▶ [What is asked]
A – Please repeat the excerpt on China word for word from "Mr. Varsavsky is" to "President of FON.".
B – Write the next part of the excerpt on China, picking up after its last sentence.

▶ [Excerpt]
* begin *

Martin Varsavsky has visited China and several other Asian countries in the past few days and had the opportunity to take notes about his own personal ideas on the main political, economical and cultural issues regarding the Asian giant. Varsavsky analyzes here a couple of brief bullet points on Democracy and Taiwan, cars, pollution and public health, and analyzes piracy, the yen, soy sauce, Mao Tse Tung, economic growth and (if it’s possible) liberty of press.

Mr. Varsavsky is the President of Safe Democracy Foundation and has founded six successful companies in 15 years. He is currently Executive President of FON.

mv in china 2.JPG I RECENTLY READ THAT DAVID SEDARIS MOVED TO PARIS and started writing on France only to be sorry a few months later he had so quickly written about Paris and ended up sounding like the typical American in Paris. Nevertheless because I belong to a more rare group, that of an Argentine in China I will dare to make a series of comments on China with the caveat that I am no China expert and have only been four times to China since 1988. My last visit ended yesterday.

China invested a lot in car plants. Chinese have bought cars like crazy during the last 5 years. In 1988 it was all bikes. Now it’s all cars. Madrid has one avenue, Castellana which is extremely wide and cuts the city in two. In Beijing a Castellana is a normal avenue. Most avenues have 6 to 8 lanes. This policy is not sustainable because China does not have the resources that it takes to make and use cars, namely iron, oil, oxygen… It is also dangerous. Since so many people in China just got a car for the first time it is probably the nation with most drivers in the world but also with the least experienced drivers. Moreover the conversion of bicycle nation to car nation seems to be the opposite of what the world needs. In Europe bicycle riding is on the rise, in China cyclists are a dying breed….literally.

* end *

▶ [Recorded information]
* begin *

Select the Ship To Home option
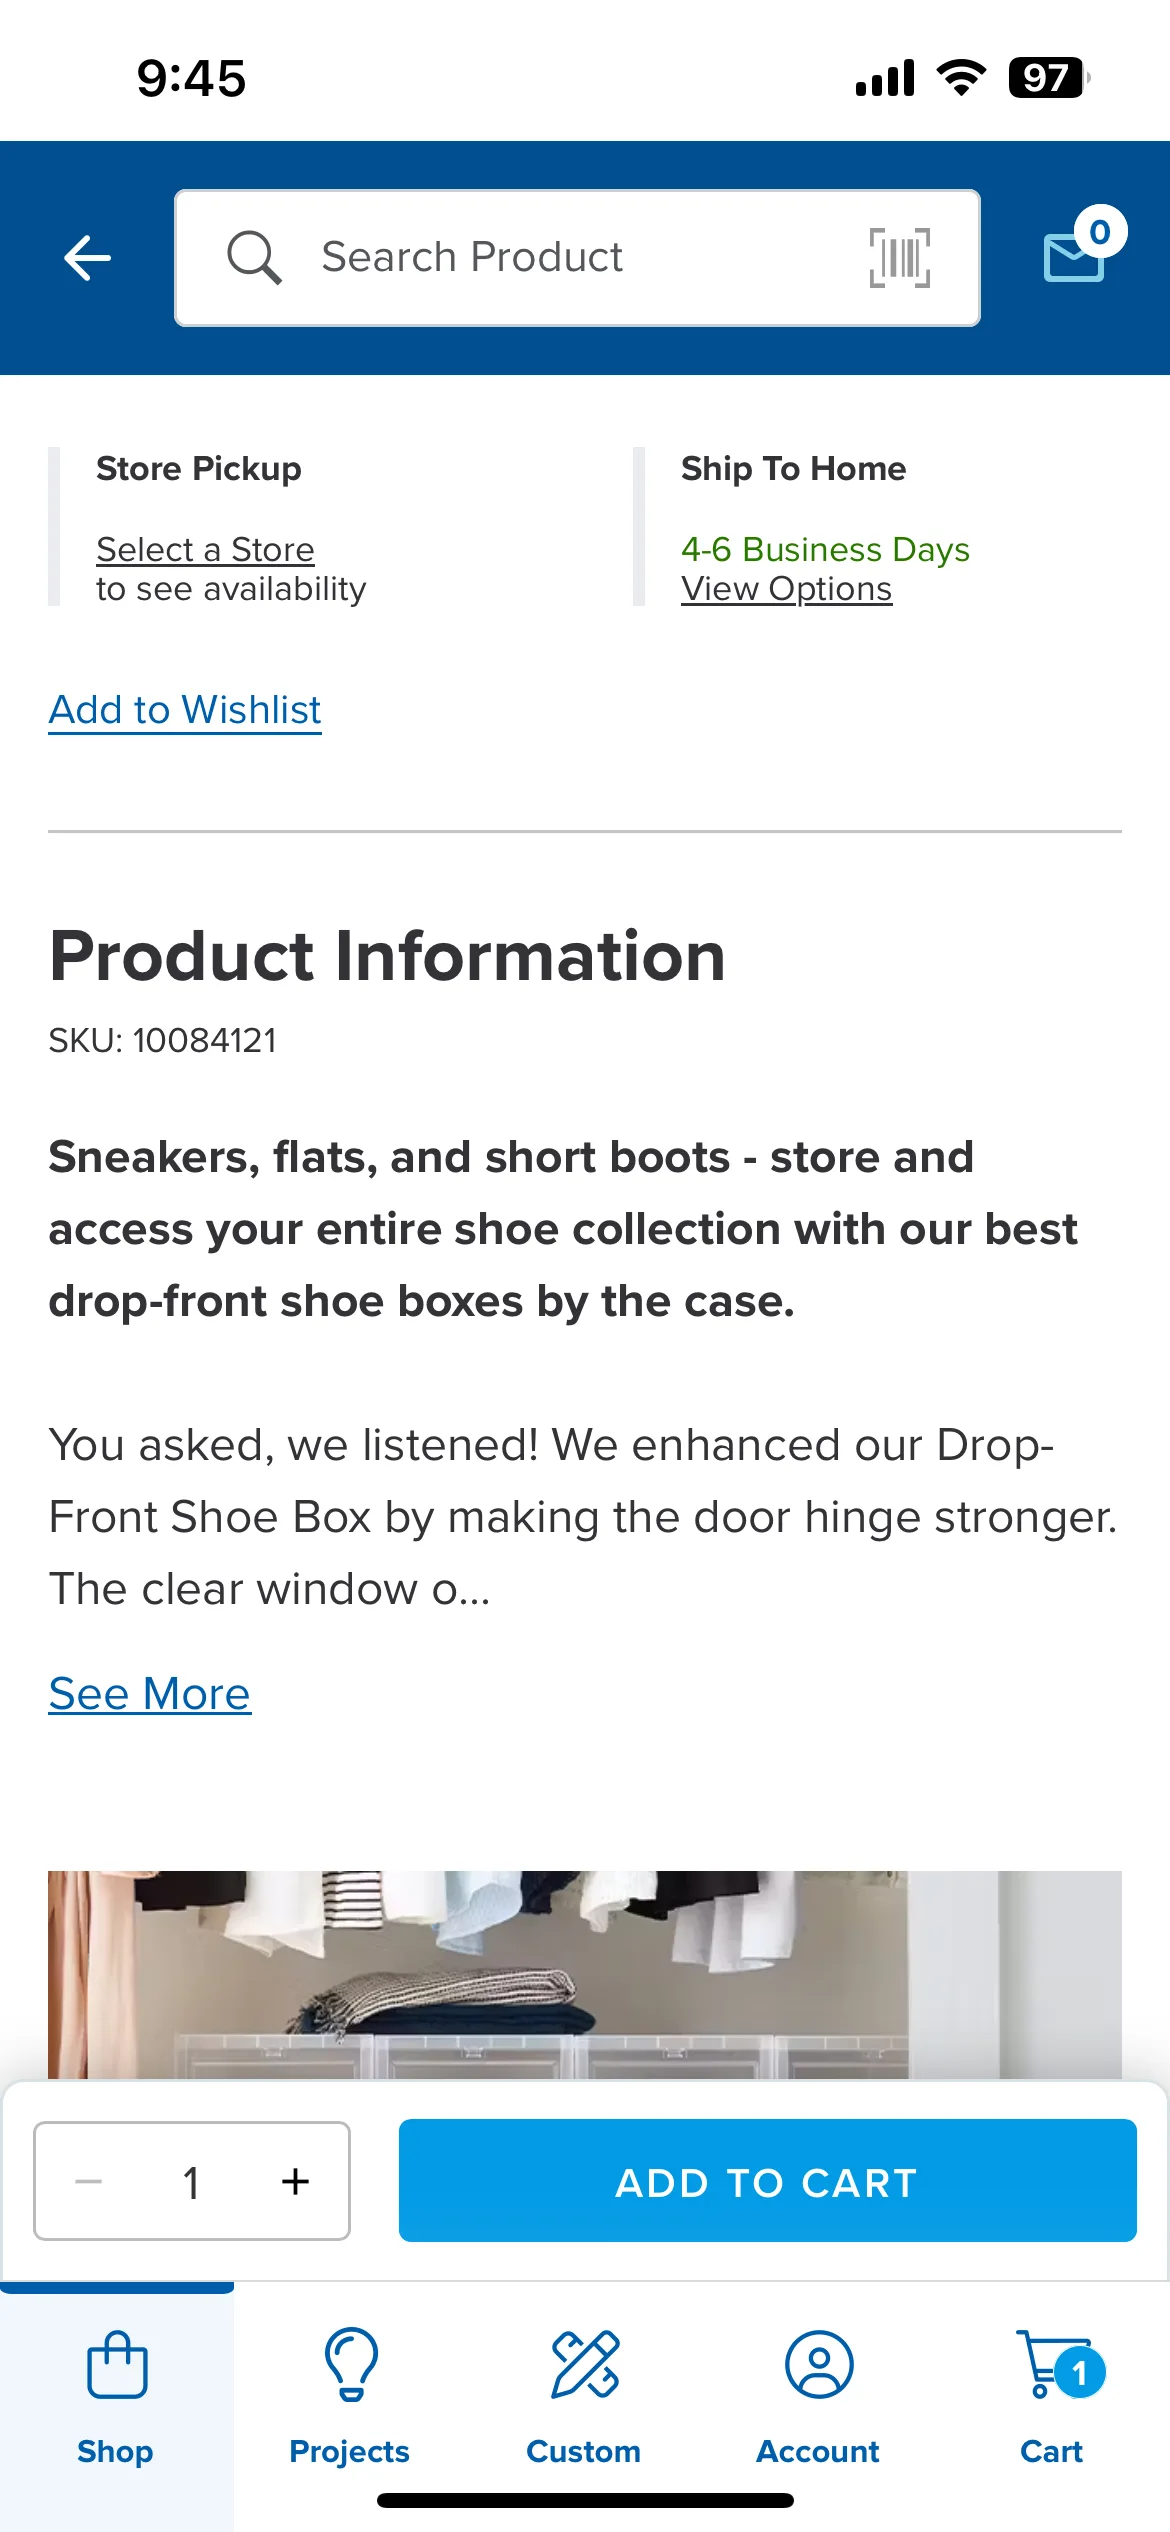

* end *
* begin *

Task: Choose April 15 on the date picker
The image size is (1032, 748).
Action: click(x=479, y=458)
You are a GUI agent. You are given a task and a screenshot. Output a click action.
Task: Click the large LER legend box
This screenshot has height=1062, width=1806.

* end *

▶ [Task responses]
A –
Mr. Varsavsky is the President of Safe Democracy Foundation and has founded six successful companies in 15 years. He is currently Executive President of FON.

B –
Mostly as a result of oversupply of cars and taxis and lack of a subway system, Beijing has an incredible level of pollution. Horrible. The worst I have ever experienced. Indeed when I was there last week even the Chinese newspaper in English that is put out by the government was saying that Beijing was experiencing the worst pollution crisis ever. The paradox of China is that government seems to intervene heavily in controlling unnecessary things, such as what people Google, and not in controlling necessary things, such as what people drive. Government intervenes in environmental policy much more in Europe than in China even though government in China is supposed to be more interventionist. I think that China has an amazing opportunity to lead the world in hybrid cars for example. In the perennial traffic jams of Beijing hybrid cars would do wonders for the environment. Why doesn’t the government act?


China seems to have a very unusual Communist health care system in which all health services are provided by the government (very Communist) but they cost a fortune to the average Chinese (very capitalist) and the average Chinese lives in fear of getting sick (very American).

How come the most populous nation on earth remains the most competitive nation on earth without government intervention in the form of anti trust? As we saw in the West capitalism tends to lead to quasi monopolies or oligopolies as the best companies simply win over everyone else (Microsoft and Google are examples) and sooner or later they end up being regulated as they accumulate enormous market share.

But in China this does not seem to happen. Without government intervention capitalism so far seems to work. Indeed where capitalism does not work in China is in the businesses in which government gave itself the monopoly (the election outcome business for example). Other than that there are no killer category businesses in China. America is the country of the killer category retailers, Walmart, Starbucks, Mc Donalds, u name it. But in China fragmentation rules. Even in the computer sector tons of brands compete selling their products through extremely competitive TINY outlets. I could not find one big computer shop in China. China’s brand of capitalism actually works very well.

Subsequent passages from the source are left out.